## Source document
+++
Wednesday, April 2, 2008

They were all out at Fikiria Kwanza Academy on Monday, dressed for success and ready to celebrate the opening of the brand new library financed and built by The Foundation For Tomorrow in this, our first year on the ground in Tanzania.

Mandu was lookin' sharp.




Helena was looking radiant, as always.




And the MC was lookin' straight up Superfly.




Have you ever been to a library dedication in northern Tanzania? Not even that; have you ever been to a baptism, a wedding, a confirmation ... anything where they have a catered, sit down meal?

For the members of the TFFT board and their relatives who were in attendance on Monday -- as well as for our videographer Justin and a potential future employee Lali, whose mouths dropped to the floor when the "cakie" came rolling down the aisle -- dessert was a pretty shocking surprise. That is because their respective answers to that question would be "No." Hunter and I, practical Wabongo weupe after nine months of living in TZ, would say "Yes." That's why the main event of the pre-ribbon cutting ceremony hardly raised a ripple for us. We're keki veterans.


"Cakie" is a euphemism for goat.


Goat is actually pretty tasty, if you don't mind the salt. Or the hooves. Or the fur. Or the look of absolute anguish stuck on its face as it breathed its last breath on earth. Or red cabbage stuffed into its mouth to add aesthetic value, an almost comical attempt at distracting us from what the red cabbage is stuffed into. I personally am not bothered by it, because of how much I love Elton John. "It's the cirrrrrrrcle of liiiiiife!" right? Even so, I don't see myself ever making the transition from flour, sugar and eggs to the flesh of a domesticated animal for celebrate-good-times-come-on food.

It seemed at times like it would never happen, the end of this project. So it feels great to know that if one day hundreds of years from now, archaeologists come across the site of Fikiria Kwanza Academy in what used to be Arusha, Tanzania, there will be anthropological evidence that The Foundation For Tomorrow left its mark in East Africa.
+++
## Source excerpt
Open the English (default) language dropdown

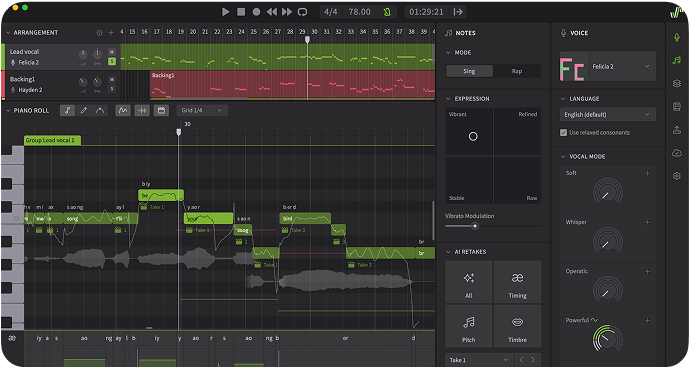[x=608, y=114]
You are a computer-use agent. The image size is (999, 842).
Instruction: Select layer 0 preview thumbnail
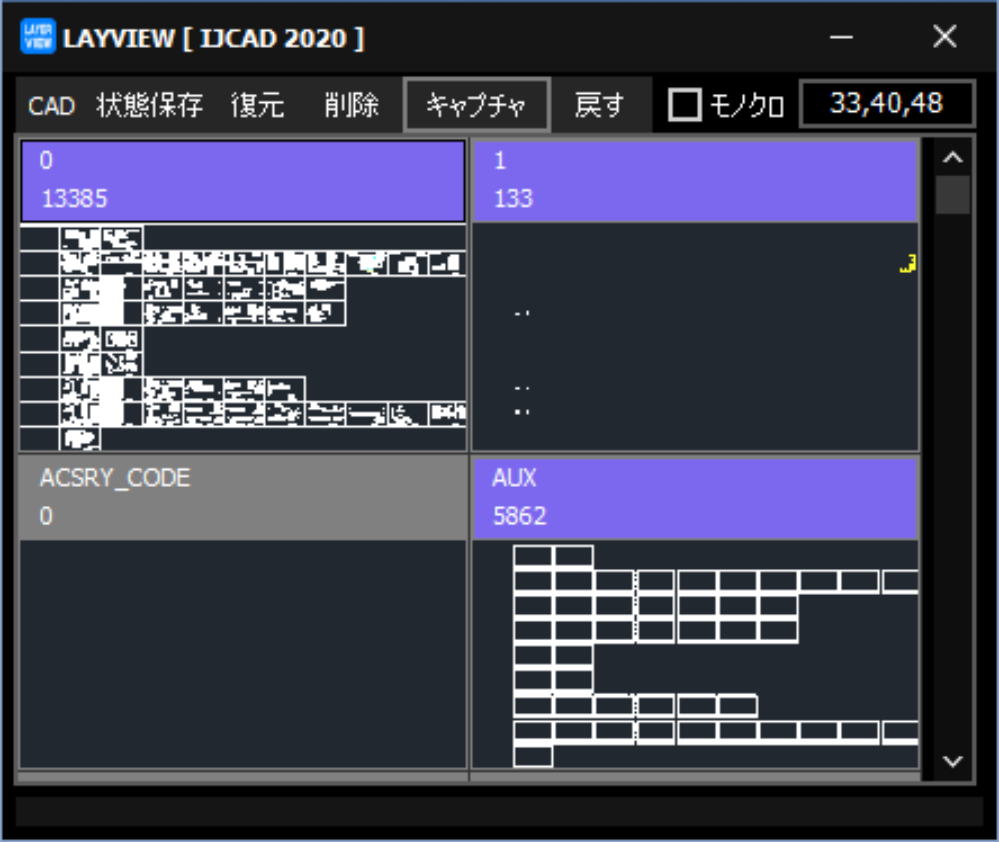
+++
## Task set
(A) In the post about the library opening at Fikiria Kwanza Academy, who financed and built the new library?
(B) List everything the post about the library opening says a person eating goat might mind.

## Answers
(A) The Foundation For Tomorrow

(B)
- The salt
- The hooves
- The fur
- The look of absolute anguish stuck on its face as it breathed its last breath
- Red cabbage stuffed into its mouth